A cursory look on the conflict situations elsewhere in the world explicitly makes it clear that reforms in the government are a vital element that needs serious implementation. The kind of governance which fueled the conflict in the first place cannot be allowed the privilege of status quo. If it happens, it is like pushing the place further deeper and deeper into the conflict trap. A massive reform process is needed at more or less all levels of the government edifice. It needs people of great integrity and public stature to lead from the front, and to attract and coerce others to follow. All those placed high up in the bureaucracy have to be sensitive to the peculiarity of the situation in Jammu and Kashmir. Being a bureaucrat doesn’t mean enjoying power and privilege alone; it also brings with it a huge set of responsibilities. Anyone who cannot shoulder the responsibilities and perform duties which come with power has no right to be in chair.

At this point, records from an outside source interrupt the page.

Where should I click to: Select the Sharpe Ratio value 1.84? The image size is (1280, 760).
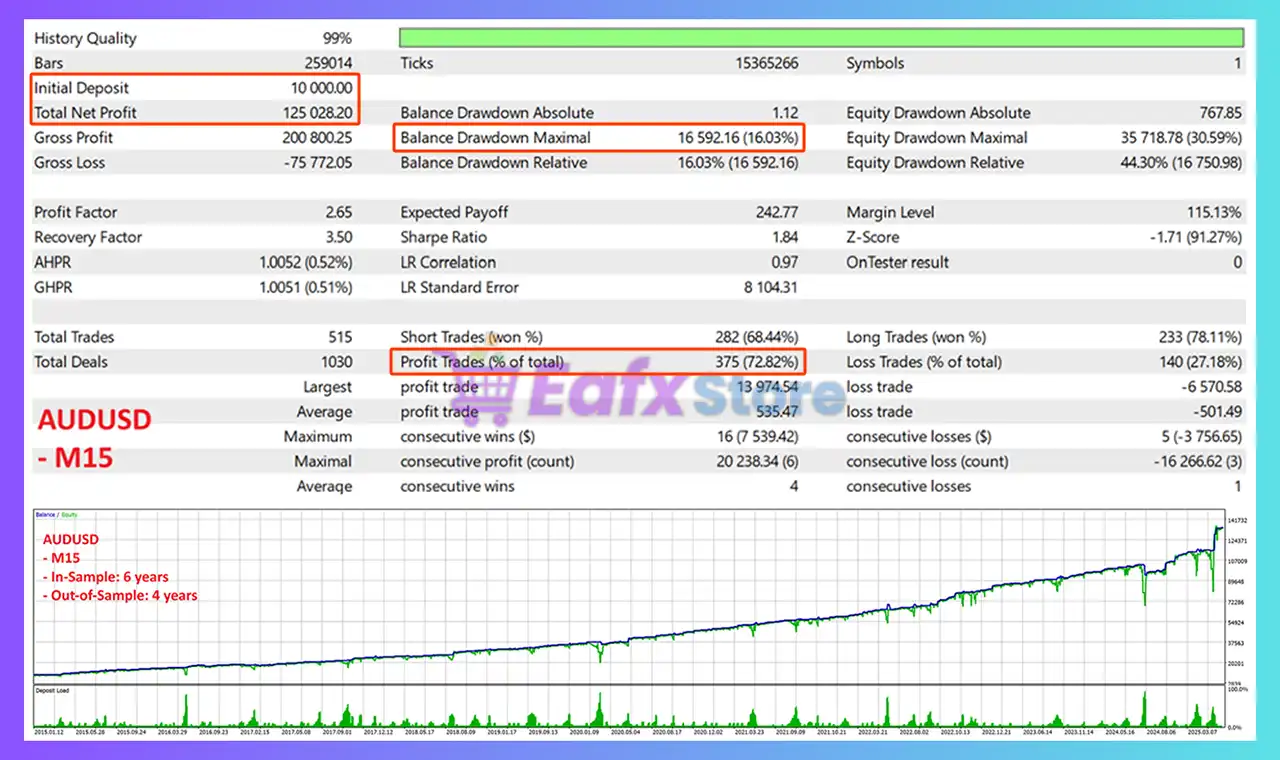tap(785, 237)
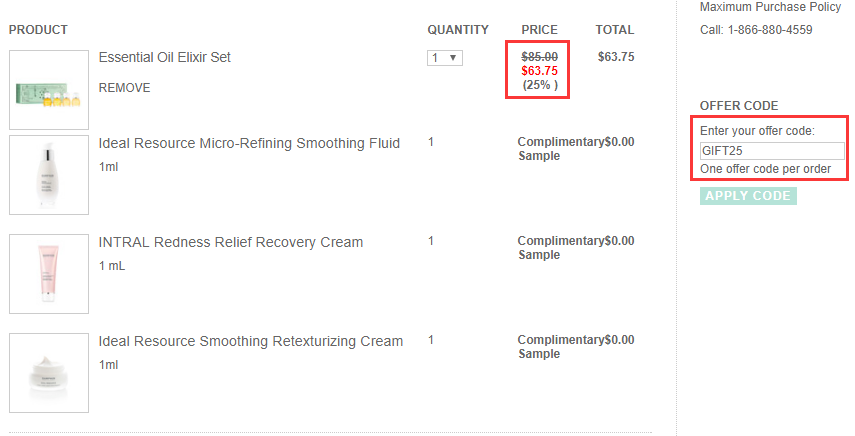Focus the offer code input field

tap(772, 151)
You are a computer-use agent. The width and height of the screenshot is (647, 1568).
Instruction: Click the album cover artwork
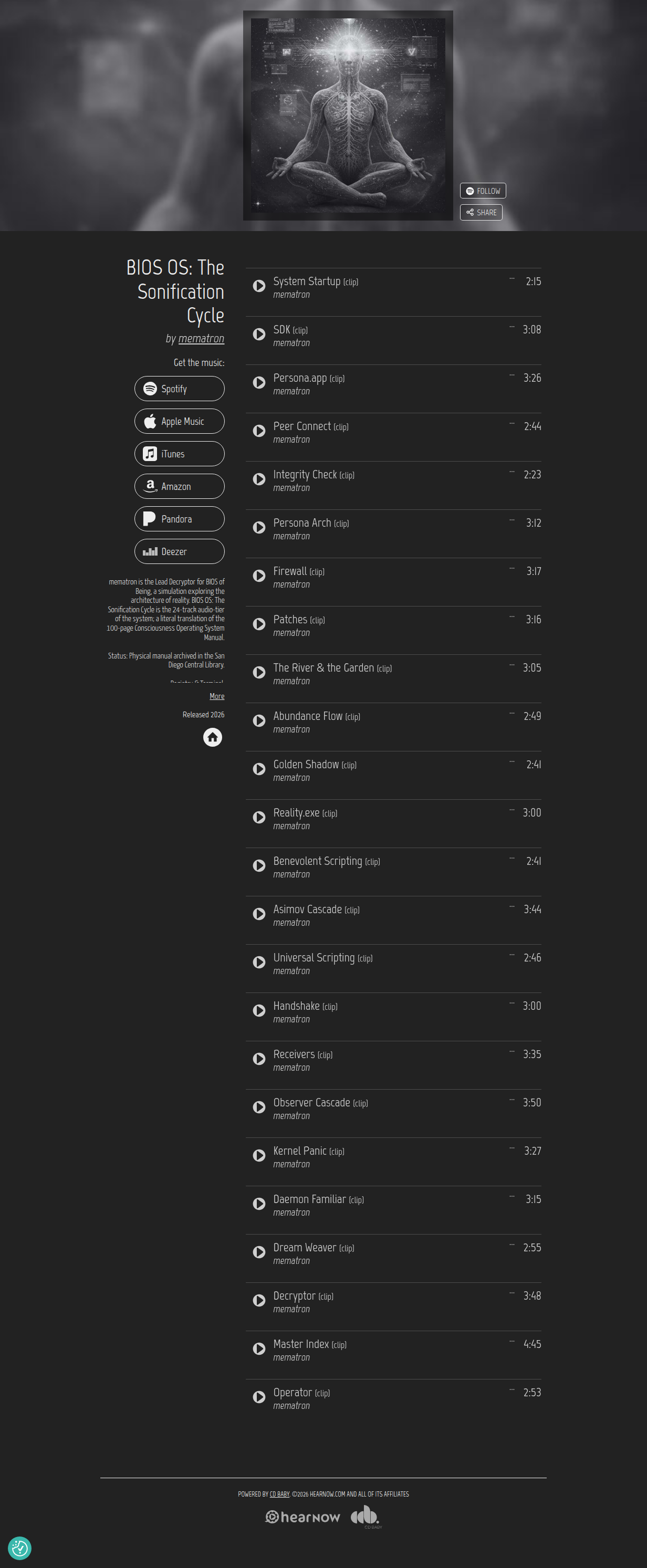[x=348, y=116]
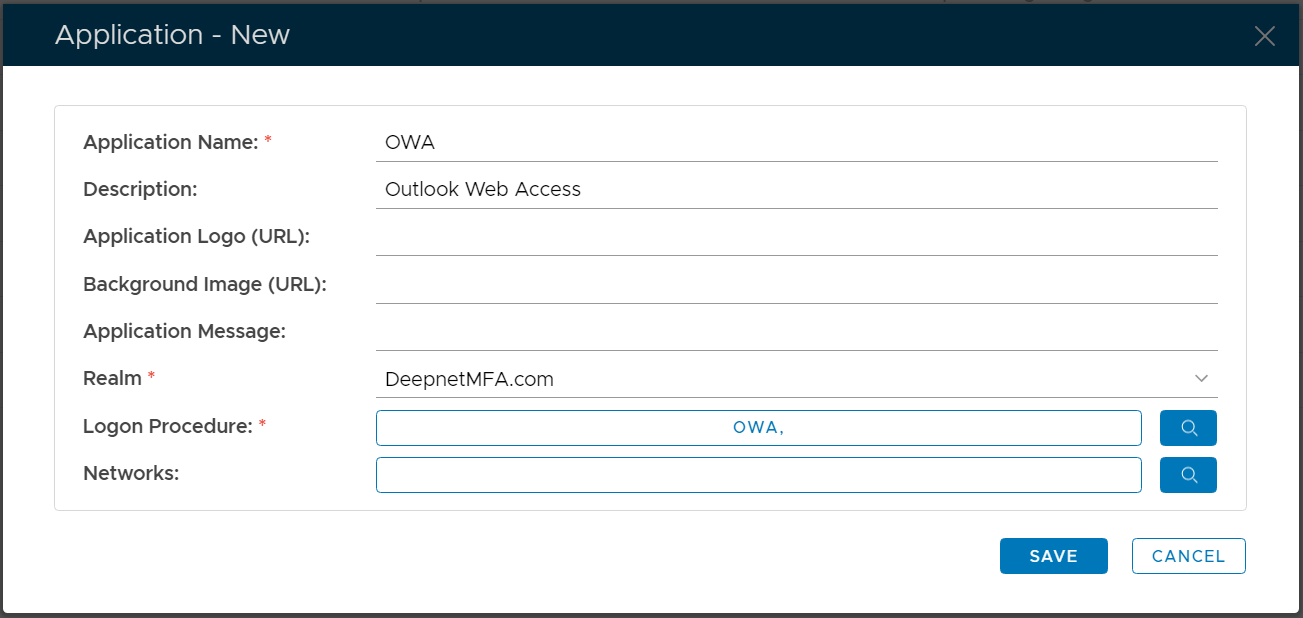Click the "Realm" field label
Screen dimensions: 1303x618
[112, 379]
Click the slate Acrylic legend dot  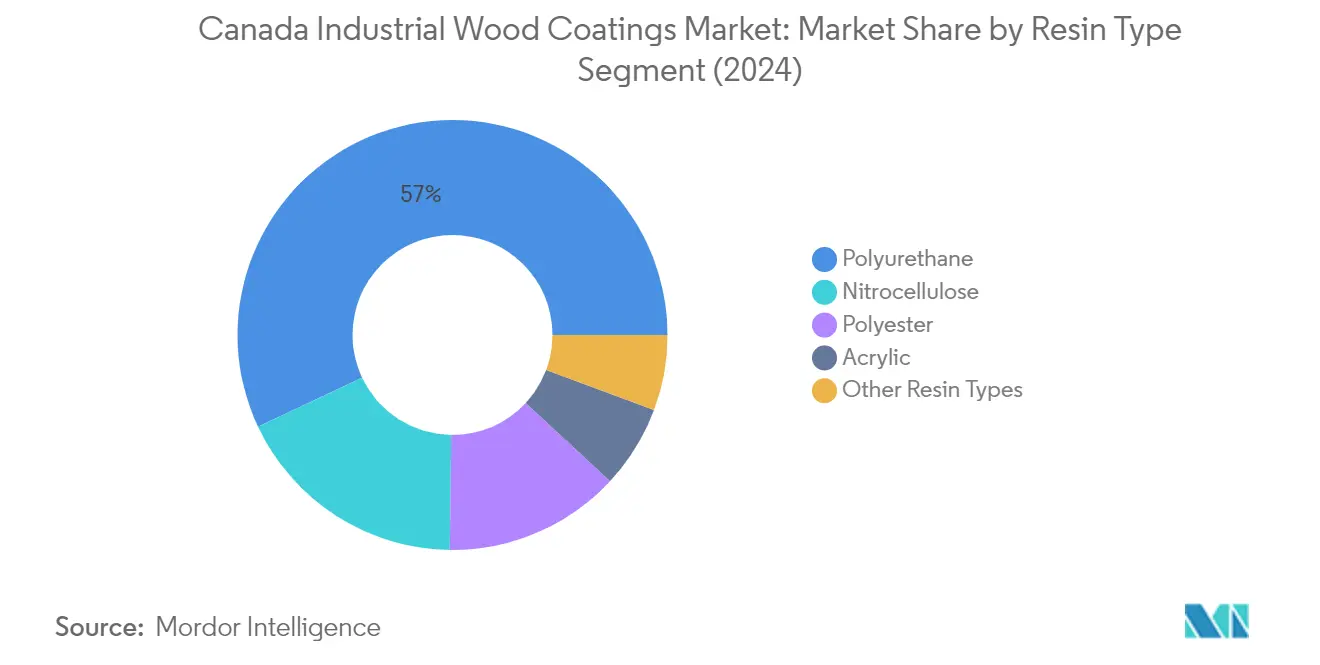click(x=825, y=358)
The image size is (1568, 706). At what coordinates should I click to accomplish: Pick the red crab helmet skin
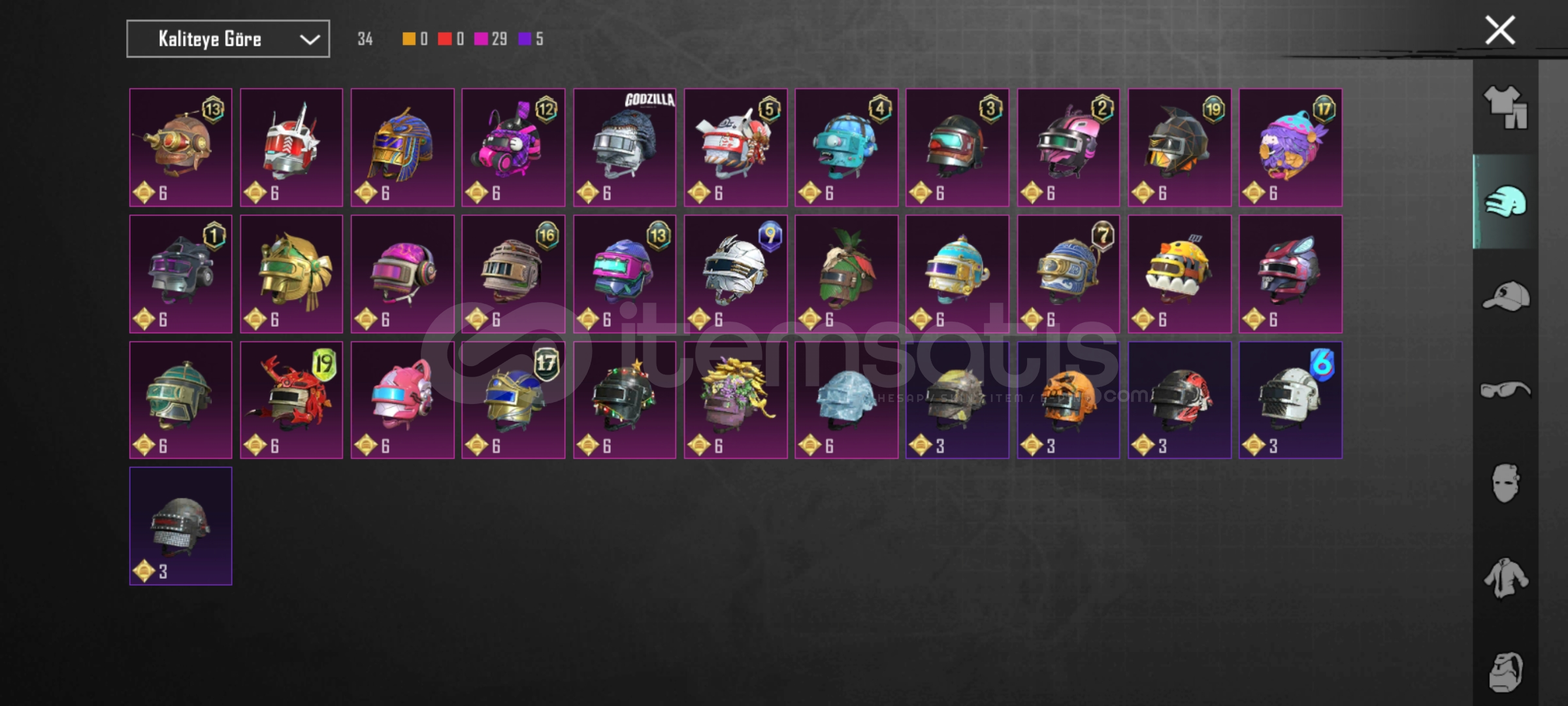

Instead of feeling overwhelmed in the face of a truly overwhelming situation obtaining in the state, it will be wise if the Governor’s administration starts by going to the basics – and putting things in place there. To begin with a simple question could be asked: what is it that holds people from identifying with the government and its institutions? Thought about seriously and sincerely, the question itself will spell out the roadmap for the administration to break the ice. Certainly not everything could and should be blamed on the separatist politics and its influence; the government too will have to accept its complicity. If one side is pulling public away, the other side too has been culpable of pushing people towards right – or at least letting people fall to the right. May be people still will, but no government can let it happen by default. Government institutions here are facing a terrible credibility crisis, which certainly can’t be without a reason. Wisdom lies in identifying these reasons, for then only could one be expected to initiate measures to address the problems.